(Data pulled from a collection)
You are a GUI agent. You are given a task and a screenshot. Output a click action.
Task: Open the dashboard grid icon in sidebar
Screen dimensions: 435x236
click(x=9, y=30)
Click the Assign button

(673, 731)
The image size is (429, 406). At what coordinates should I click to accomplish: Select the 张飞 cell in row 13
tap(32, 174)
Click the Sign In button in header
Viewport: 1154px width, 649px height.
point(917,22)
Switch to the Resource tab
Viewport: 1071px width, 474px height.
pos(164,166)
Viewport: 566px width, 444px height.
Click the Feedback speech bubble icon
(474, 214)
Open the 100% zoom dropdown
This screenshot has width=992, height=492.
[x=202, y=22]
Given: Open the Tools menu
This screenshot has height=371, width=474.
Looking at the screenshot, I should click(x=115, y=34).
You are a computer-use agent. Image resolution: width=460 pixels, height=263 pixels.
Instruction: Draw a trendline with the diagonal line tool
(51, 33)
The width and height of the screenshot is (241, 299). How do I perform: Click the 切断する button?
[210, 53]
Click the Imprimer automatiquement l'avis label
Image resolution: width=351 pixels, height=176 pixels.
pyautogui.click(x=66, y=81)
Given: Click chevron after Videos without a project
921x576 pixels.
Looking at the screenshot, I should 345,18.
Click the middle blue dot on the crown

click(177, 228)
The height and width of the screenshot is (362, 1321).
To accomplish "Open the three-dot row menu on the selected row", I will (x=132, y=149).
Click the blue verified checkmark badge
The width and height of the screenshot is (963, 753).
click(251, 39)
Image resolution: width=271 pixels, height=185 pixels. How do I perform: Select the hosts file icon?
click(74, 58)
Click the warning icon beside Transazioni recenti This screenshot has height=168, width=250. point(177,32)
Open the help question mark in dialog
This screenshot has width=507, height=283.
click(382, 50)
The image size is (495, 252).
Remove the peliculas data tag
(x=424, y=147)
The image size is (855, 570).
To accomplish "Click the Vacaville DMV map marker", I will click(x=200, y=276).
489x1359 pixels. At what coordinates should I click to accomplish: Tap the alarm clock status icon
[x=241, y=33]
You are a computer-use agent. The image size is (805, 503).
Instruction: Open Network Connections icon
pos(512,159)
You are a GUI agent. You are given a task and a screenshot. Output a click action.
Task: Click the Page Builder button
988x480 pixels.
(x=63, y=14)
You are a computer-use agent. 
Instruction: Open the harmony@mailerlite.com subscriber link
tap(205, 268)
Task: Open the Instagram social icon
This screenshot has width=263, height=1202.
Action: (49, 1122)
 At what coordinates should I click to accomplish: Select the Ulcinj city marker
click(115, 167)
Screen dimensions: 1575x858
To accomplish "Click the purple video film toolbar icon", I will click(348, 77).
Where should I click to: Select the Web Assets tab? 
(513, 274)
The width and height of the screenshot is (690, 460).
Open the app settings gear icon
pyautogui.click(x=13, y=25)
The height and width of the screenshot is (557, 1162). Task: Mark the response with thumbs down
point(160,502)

» The exercise
Gather each line of the listing above that contains the string "computer". Case counts.

» Response to this exercise
You are a computer-use agent. Image resolution: width=460 pixels, height=263 pixels.
You are a computer-use agent. The image size is (805, 503).
You are a computer-use agent. 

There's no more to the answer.